One L, Scott Turow's journal of his first year at law school introduces and a best-seller when it was first published in 1977, has gone on to become a virtual bible for prospective law students. Not only does it introduce with remarkable clarity the ideas and issues that are the stuff of legal education; it brings alive the anxiety and competiveness--with others and, even more, with oneself--that set the tone in this crucible of character building. Turow's multidimensional delving into his protagonists' psyches and his marvelous gift for suspense prefigure the achievements of his celebrated first novel, Presumed Innocent, one of the best-selling and most talked about books of 1987.
Each September, a new crop of students enter Harvard Law School to begin an intense, often grueling, sometimes harrowing year of introduction to the law. Turow's group of One Ls are fresh, bright, ambitious, and more than a little daunting. Even more impressive are the faculty: Perini, the dazzling, combative professor of contracts, who presents himself as the students' antagonist in their struggle to master his subject; Zechman, the reserved professor of torts who seems so indecisive the students fear he cannot teach; and Nicky Morris, a young, appealing man who stressed the humanistic aspects of law.
Will the One Ls survive? Will they excel? Will they make the Law Review, the outward and visible sign of success in this ultra-conservative microcosm? With remarkable insight into both his fellows and himself, Turow leads us through the ups and downs, the small triumphs and tragedies of the year, in an absorbing and throught-provoking narrative that teaches the reader not only about law school and the law but about the human beings who make them what they are.
In the new afterword for this edition of One L, the author looks back on law school from the perspective of ten years' work as a lawyer and offers some suggestions for reforming legal education.
Necessity to law students
This was an excellent account of a law students struggles even if it is difficult at times to relate to someone who attended HLS. I was disappointed in the end as it seemed to preach more than describe, but the author has reserved the right to do so. Still a necessary read for any future or current law student. I would recommend any young man or woman who so much as thinks they might attend law school read this book.
Good read but,
it seemed as if HLS is home to a bunch of cry babies .
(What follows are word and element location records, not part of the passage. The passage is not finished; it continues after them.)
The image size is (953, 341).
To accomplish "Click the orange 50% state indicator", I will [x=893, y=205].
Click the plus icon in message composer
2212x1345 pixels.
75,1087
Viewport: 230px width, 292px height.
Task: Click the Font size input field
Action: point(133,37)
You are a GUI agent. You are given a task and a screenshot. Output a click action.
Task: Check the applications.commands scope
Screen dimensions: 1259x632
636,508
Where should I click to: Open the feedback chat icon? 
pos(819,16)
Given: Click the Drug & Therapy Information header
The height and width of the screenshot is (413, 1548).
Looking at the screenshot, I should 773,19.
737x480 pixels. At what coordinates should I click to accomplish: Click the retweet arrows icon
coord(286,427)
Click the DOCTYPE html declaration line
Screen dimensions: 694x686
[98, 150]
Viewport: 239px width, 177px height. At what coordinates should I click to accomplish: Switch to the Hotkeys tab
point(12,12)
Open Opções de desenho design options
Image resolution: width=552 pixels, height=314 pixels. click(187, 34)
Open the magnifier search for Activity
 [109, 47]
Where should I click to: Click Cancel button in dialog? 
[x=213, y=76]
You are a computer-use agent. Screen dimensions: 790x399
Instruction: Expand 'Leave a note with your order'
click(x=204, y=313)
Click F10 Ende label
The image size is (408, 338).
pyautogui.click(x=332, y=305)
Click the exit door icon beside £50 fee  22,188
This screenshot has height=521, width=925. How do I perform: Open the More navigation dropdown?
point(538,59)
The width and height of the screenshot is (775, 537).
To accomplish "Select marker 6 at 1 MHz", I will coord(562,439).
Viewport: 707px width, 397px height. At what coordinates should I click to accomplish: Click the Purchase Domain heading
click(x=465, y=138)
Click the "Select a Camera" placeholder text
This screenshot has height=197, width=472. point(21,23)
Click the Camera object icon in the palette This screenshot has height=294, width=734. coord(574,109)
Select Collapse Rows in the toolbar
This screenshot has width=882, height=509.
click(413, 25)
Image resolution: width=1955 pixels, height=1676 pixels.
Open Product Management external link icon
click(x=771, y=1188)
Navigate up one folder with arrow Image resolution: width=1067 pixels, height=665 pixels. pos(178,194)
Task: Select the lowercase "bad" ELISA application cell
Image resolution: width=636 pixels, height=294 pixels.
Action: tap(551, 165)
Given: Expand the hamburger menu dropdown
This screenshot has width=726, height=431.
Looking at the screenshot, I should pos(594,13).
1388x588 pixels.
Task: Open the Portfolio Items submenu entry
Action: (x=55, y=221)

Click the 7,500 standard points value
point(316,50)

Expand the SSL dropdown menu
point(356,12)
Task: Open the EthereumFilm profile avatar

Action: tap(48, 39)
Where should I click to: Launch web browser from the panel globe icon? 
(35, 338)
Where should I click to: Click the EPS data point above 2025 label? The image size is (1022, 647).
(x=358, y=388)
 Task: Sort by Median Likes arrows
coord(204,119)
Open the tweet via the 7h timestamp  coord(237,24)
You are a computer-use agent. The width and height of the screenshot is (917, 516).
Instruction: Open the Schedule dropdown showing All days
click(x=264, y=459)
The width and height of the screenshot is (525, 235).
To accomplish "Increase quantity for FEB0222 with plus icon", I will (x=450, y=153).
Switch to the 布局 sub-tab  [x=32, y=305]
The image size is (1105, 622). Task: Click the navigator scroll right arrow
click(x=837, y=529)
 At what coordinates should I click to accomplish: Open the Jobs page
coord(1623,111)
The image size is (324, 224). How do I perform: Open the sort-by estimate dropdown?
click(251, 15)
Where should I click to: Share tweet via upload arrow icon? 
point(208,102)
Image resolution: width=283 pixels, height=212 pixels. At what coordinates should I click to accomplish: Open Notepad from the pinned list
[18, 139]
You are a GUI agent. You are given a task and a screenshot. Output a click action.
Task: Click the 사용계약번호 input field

A Must-Read for Would-Be Law Students
As a law student hopeful, I already feel indebted to Turow moments after finishing "One L". The book sheds light on what is an otherwise occult world, that of a Harvard law student. The book is an entertaining yet informative balance of autobiography, general information on law, and in the end, pedagogical analysis of law schooling. Written in 1977, the world Turow describes and the one we live in today differ almost in every facet. For example, Turow writes with incredulous fascination that big corporate law firms could bill their clients up to $200 per hour. I balked at the number, thinking it low, until I calculated for inflation and realized that the number would have been 898 in 2015 dollars. Artifacts of social changes such as this are prevalent throughout the book, but Turow argues that law education, predominantly, is immune to the same cultural shifts. Real estate law, he writes, requires an understanding of medieval legislature to be fully absorbed as a student. The methods of teaching the courses, the Socratic method, is a centuries old tradition.
While the prudent applicant will seek further reading for more current accounts of law school, I doubt they will find one more honest, transparent and power as Turow's.